Certains films nous font faire un retour ironique dans l’histoire. C’est le cas de celui de Karim Aïnouz, Central Airport THF. Le documentaire nous fait découvrir cet ancien aéroport de Berlin inauguré en 1923, devenu le plus grand aéroport du monde sous Hitler, fermé en 2008. Aujourd’hui il sert de lieu d’hébergement pour de très nombreux migrants arrivés en Allemagne au cours des dernières années en attente du statut de réfugié.
Ils occupent des hangars aménagés en mini-villes entourées de clôtures.

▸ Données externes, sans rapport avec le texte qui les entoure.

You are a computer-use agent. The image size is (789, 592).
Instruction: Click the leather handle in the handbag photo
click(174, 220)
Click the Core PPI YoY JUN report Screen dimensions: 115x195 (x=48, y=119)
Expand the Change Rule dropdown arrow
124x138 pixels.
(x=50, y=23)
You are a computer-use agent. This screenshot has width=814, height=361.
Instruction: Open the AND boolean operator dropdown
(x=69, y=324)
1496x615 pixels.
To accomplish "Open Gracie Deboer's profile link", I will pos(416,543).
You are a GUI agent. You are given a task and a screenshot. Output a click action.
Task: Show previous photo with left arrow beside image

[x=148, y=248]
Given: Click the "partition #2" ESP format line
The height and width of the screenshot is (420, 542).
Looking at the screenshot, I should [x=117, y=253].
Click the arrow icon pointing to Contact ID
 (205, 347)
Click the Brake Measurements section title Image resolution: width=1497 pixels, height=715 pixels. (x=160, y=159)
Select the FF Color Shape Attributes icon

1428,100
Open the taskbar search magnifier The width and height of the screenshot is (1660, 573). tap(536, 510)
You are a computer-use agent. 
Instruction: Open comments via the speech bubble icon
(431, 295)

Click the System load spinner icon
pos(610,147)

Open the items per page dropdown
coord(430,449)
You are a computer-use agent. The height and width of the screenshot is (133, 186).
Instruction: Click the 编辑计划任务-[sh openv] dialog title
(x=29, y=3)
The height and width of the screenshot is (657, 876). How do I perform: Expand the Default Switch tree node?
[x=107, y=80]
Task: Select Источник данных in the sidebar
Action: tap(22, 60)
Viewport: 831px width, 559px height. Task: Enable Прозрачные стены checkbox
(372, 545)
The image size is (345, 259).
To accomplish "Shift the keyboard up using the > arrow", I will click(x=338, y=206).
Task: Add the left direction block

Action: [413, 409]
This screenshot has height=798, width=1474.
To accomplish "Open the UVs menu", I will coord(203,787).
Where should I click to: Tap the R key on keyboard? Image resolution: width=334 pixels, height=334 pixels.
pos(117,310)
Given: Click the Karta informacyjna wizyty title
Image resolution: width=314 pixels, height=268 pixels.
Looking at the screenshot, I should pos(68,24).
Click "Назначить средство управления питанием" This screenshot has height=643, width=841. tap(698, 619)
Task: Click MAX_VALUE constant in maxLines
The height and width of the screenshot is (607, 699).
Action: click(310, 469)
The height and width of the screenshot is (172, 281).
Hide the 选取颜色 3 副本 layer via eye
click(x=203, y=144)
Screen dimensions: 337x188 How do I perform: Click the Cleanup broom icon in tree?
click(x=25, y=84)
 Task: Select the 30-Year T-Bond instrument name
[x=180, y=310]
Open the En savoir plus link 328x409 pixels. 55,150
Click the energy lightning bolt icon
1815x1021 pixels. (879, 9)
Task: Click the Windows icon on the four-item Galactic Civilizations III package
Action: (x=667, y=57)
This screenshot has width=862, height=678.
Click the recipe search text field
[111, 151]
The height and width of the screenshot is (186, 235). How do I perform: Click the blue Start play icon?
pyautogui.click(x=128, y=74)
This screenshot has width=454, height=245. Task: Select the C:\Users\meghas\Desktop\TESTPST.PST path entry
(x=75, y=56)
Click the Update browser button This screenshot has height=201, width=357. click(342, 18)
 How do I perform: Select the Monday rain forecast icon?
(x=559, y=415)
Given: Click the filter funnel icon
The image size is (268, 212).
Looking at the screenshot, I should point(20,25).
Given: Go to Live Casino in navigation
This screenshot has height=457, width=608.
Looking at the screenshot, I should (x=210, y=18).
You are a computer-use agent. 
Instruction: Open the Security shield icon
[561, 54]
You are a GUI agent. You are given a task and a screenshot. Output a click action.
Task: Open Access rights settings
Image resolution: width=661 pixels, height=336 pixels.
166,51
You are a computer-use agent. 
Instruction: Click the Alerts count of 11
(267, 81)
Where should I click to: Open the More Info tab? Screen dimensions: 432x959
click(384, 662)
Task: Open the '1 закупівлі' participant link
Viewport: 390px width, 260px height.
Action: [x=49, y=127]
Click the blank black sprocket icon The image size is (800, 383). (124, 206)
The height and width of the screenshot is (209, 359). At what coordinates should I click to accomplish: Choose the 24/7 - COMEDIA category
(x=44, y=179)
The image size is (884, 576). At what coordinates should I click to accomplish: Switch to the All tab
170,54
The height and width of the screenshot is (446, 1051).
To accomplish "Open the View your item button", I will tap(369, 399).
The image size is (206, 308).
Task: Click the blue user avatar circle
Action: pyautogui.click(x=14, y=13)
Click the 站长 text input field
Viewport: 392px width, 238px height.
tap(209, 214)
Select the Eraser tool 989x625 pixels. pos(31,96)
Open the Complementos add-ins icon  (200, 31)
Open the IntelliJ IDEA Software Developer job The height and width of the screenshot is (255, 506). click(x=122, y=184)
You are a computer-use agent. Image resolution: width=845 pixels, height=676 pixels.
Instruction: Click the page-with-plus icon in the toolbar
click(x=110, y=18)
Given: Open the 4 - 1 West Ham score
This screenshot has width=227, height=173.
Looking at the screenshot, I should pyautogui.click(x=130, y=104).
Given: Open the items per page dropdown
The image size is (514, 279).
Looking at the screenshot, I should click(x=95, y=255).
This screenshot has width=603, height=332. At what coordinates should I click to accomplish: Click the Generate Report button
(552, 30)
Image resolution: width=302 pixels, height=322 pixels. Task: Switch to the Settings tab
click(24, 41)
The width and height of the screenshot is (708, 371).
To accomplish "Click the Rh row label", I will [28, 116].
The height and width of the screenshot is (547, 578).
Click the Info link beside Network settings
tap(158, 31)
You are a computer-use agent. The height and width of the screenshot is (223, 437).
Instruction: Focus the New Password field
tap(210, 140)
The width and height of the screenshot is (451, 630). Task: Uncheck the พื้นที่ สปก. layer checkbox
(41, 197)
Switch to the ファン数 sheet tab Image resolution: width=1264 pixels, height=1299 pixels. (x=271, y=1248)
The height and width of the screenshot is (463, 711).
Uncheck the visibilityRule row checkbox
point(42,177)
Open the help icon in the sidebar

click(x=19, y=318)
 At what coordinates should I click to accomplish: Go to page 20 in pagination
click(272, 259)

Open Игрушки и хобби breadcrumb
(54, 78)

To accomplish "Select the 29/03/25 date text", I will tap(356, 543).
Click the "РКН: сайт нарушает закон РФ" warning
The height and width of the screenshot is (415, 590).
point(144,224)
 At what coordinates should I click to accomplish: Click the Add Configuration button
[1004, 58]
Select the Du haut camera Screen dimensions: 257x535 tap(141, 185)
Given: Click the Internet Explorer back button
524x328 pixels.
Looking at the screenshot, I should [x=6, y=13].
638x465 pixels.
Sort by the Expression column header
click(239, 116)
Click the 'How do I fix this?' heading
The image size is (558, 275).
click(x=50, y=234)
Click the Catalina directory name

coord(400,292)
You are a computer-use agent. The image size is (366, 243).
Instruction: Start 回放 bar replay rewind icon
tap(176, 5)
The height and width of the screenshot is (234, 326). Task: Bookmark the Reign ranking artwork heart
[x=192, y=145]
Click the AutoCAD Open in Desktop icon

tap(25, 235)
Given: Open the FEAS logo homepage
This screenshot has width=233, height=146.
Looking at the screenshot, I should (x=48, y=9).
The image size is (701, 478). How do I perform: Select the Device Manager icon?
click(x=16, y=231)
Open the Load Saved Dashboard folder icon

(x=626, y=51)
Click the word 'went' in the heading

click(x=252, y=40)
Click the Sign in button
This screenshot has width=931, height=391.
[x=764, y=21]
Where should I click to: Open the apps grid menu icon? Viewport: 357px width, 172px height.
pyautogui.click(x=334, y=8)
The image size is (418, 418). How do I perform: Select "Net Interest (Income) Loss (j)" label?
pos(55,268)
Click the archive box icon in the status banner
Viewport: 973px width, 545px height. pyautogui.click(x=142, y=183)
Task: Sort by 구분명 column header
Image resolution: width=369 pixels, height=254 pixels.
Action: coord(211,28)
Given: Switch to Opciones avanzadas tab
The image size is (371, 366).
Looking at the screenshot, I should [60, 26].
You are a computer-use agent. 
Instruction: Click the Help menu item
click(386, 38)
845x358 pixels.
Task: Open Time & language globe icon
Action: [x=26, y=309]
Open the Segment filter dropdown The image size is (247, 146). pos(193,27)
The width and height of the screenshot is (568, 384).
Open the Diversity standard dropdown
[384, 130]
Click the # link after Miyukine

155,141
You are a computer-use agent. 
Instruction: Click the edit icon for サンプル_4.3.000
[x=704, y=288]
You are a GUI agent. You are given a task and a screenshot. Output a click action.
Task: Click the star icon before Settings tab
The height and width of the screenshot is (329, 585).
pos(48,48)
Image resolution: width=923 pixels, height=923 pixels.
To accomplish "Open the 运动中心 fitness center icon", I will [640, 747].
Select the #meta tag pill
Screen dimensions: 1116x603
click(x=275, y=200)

Les enfants courent dans d’immenses couloirs et les adultes s’ennuient la plupart du temps. Cet endroit qui devait offrir de l’hébergement d’urgence pour quelques jours devient un lieu de résidence pendant de longues semaines, qui se transforment en de longs mois, presque des années. Ibrahim, jeune migrant syrien dont le réalisateur chronique le séjour, y passera plus de quinze mois avant d’obtenir son statut de réfugié.
Le contraste entre l’immensité des lieux et le sentiment d’enfermement que ressentent les migrants est assez saisissant. Karim Aïnouz, formé en architecture, nous fait découvrir à la fois les grands espaces que sont ces hangars, mais aussi toutes les subdivisions qui restreignent la vie des occupants. Les chambres, de grands cubicules sans plafond et sans porte, offrent peu d’intimité et la nourriture de cafétéria n’est pas très appétissante. Le désœuvrement est à la mesure de ces grands espaces et l’attente presque insupportable.
Le réalisateur nous fait aussi voir les anciennes pistes de l’aéroport, clôturées, seul endroit où les habitants des hangars peuvent prendre l’air et se dégourdir. À travers ces clôtures, ils peuvent apercevoir le reste des terrains de cet aérodrome transformés en terrains de sport et en parc où des habitants de Berlin font la fête en famille ou entre amis. Le sentiment d’emprisonnement que ressentent ces migrants est encore plus intense.
Le personnage principal, le jeune Ibrahim, raconte son histoire au fil des mois. C’est la technique narrative qu’utilise le réalisateur. Chaque tableau débute par le nom du mois. Syrien originaire d’une toute petite ville située tout près de la frontière turque, Ibrahim parle de son village, de son amour de la ferme, de sa mère, de ses amis, des soirs de fête.
Autour de ces migrants, un groupe de personnes s’affairent à améliorer les conditions de santé, à leur apprendre la langue, à organiser des activités pour les femmes, les enfants. Malgré tout, les sentiments d’ennui et d’inquiétude sont tangibles.
Quand Ibrahim reçoit enfin la nouvelle qu’il obtient son statut de réfugié, on ressent enfin l’un des rares moments de joie du film. Ce n’est pas tout d’échapper à la guerre. Encore faut-il que l’avenir soit porteur d’un peu d’espoir. Mais les habitants de Central Airport THF, magnifiquement filmés par Karim Aïnouz, ont peu de raisons de croire à une vie meilleure. Ils n’ont que leur rêve.
Note : 8/10
Central Airport THF est présenté aux RIDM les 12 et 18 novembre 2018.